Refactor protobuf ser/de traits to allow decorator pattern
Refactor PhysicalExtensionCodec with &dyn dispatch (Alternative to #19234)
Which issue does this PR close?
Closes #18477
Related to #19234 - this PR provides an alternative implementation approach.
Rationale for this change
DataFusion's protobuf serialization system currently has limited interception points. The existing PhysicalExtensionCodec trait only provides hooks for custom extensions (try_decode/try_encode) and unknown expressions (try_decode_expr/try_encode_expr), but users cannot intercept serialization of all plan and expression nodes.
This limitation prevents important use cases:
- Caching: Reusing previously deserialized expressions to avoid redundant parsing
- Transformation: Modifying nodes during serialization/deserialization
- Metadata injection: Preserving custom state not captured in the protobuf schema
- Decorator patterns: Wrapping standard serialization with custom pre/post-processing
PR #19234 addresses this by switching from &dyn PhysicalExtensionCodec to generics (&C where C: PhysicalExtensionCodec + ?Sized). However, https://github.com/apache/datafusion/pull/19234#issuecomment-2869946159 raised concerns about FFI compatibility, since distributed systems and FFI boundaries often require dynamic dispatch.

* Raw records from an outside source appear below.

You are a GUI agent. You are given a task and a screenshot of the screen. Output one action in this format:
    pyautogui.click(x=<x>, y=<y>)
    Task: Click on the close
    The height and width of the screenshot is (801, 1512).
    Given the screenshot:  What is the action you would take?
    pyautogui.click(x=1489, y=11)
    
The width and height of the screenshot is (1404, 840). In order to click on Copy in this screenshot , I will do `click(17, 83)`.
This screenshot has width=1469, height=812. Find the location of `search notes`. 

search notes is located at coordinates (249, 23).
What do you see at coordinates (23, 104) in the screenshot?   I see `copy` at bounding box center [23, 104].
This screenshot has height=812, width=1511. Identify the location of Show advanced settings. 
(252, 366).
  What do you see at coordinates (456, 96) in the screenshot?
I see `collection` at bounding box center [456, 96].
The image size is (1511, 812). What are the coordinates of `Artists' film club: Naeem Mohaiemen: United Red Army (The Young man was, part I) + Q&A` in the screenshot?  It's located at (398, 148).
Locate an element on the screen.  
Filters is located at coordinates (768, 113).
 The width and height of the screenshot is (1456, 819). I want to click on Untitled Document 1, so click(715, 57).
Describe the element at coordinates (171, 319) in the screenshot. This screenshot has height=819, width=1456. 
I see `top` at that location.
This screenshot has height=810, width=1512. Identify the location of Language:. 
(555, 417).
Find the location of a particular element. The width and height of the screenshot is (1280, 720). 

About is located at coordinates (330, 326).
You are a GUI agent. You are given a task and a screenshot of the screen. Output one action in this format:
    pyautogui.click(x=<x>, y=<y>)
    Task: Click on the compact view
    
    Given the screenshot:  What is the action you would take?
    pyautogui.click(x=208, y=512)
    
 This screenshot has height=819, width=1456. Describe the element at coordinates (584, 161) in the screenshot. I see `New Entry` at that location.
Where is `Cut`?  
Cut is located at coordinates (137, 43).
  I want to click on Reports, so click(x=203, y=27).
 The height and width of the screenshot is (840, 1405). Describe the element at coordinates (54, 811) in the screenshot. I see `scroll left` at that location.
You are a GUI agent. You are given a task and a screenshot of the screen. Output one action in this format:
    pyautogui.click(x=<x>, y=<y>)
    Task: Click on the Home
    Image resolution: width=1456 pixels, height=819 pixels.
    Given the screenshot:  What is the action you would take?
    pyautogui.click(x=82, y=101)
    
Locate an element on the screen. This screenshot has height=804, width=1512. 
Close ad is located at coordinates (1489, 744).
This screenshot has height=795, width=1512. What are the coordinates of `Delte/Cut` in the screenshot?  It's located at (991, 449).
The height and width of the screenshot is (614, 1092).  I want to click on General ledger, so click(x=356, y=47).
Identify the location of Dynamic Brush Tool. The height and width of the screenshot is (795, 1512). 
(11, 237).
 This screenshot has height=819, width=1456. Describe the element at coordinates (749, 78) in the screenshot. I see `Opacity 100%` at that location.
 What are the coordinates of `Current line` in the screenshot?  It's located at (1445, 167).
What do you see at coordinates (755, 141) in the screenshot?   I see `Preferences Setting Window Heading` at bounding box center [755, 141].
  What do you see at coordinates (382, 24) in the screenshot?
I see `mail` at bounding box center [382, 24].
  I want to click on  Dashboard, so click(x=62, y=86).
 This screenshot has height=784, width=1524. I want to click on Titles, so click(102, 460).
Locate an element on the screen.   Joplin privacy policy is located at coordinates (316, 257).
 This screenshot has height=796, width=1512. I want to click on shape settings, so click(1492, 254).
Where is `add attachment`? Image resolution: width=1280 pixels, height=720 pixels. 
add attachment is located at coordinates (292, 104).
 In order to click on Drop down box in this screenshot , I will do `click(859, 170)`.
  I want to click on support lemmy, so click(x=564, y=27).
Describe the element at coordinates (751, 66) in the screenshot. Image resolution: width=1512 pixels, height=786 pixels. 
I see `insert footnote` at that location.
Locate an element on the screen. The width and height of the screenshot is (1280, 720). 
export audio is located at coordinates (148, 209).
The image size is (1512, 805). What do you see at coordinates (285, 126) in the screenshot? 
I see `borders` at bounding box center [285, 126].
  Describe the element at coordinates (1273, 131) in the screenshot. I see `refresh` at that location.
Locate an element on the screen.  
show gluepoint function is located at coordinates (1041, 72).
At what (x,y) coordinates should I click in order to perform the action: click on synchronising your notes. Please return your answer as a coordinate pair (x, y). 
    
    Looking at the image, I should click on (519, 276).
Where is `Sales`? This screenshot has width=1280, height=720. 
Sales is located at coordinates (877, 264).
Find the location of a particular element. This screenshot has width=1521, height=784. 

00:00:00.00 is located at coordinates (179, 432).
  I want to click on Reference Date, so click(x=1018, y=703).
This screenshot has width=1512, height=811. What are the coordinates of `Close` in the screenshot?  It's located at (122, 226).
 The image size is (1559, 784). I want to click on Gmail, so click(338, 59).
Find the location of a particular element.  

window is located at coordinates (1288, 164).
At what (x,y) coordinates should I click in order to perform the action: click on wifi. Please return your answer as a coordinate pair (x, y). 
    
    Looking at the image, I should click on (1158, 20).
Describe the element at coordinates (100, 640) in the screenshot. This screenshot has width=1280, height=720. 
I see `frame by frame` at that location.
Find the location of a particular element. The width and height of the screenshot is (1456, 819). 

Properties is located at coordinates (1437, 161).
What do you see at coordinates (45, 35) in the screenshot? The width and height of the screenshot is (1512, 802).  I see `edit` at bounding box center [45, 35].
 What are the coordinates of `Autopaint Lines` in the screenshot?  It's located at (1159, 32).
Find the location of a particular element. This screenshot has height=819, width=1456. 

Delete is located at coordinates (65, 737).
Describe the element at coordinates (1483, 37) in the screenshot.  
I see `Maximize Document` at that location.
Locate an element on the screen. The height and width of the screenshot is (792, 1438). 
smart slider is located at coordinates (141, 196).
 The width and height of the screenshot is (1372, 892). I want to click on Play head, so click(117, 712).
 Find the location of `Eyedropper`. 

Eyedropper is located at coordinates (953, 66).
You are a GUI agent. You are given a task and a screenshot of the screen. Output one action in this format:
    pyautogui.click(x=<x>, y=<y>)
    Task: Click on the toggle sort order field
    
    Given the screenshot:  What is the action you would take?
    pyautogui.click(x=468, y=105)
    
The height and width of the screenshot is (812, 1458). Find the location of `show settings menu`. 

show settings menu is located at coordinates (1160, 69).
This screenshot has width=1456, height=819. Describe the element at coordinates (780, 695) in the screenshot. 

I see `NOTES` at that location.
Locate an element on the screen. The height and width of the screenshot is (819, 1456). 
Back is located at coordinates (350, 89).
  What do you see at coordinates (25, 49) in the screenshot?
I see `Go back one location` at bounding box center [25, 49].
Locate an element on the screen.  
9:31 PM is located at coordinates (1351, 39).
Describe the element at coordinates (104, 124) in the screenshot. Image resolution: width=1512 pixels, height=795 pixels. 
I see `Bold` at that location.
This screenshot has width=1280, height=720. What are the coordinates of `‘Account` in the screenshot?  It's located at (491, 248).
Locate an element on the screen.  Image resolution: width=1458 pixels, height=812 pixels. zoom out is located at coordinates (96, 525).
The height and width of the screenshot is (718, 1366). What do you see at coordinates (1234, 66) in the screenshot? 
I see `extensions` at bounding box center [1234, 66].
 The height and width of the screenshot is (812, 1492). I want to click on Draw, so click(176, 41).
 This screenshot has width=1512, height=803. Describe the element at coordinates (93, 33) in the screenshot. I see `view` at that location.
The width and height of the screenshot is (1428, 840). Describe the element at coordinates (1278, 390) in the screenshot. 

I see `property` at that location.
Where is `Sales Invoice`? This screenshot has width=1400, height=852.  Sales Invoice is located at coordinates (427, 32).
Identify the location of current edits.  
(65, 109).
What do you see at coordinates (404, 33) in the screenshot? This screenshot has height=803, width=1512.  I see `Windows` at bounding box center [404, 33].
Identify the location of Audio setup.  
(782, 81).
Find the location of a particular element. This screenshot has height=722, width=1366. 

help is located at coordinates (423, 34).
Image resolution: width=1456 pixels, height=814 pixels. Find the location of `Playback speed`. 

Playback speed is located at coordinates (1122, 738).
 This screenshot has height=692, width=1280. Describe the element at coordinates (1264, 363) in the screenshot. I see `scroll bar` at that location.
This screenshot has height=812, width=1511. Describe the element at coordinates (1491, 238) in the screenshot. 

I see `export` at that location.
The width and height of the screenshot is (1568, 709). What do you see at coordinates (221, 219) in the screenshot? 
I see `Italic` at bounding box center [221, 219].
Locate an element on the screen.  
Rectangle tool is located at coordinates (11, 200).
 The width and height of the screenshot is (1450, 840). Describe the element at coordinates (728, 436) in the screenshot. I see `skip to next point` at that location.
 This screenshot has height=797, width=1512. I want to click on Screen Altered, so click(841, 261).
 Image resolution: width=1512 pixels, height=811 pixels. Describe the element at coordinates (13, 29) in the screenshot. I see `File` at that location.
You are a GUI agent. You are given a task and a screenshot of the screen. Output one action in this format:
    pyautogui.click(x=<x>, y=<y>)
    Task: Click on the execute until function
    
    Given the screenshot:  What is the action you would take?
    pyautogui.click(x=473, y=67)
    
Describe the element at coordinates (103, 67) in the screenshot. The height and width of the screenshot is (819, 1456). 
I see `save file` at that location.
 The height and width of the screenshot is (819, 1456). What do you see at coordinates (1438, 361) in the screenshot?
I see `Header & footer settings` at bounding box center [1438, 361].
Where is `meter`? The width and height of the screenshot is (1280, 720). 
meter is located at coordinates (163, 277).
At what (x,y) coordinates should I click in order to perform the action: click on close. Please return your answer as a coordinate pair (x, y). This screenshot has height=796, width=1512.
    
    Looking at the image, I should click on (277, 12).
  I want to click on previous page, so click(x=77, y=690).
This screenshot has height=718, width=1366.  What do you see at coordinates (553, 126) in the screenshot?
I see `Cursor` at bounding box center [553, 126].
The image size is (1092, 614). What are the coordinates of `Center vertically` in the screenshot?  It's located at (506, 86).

What changes are included in this PR?
This PR takes an alternative approach: keep &dyn dispatch but add 4 new required methods that intercept every plan/expression node during serialization:
pub trait PhysicalExtensionCodec: Debug + Send + Sync {
// ... existing methods unchanged ...
fn deserialize_physical_plan(&self, proto: &PhysicalPlanNode, ctx: &TaskContext)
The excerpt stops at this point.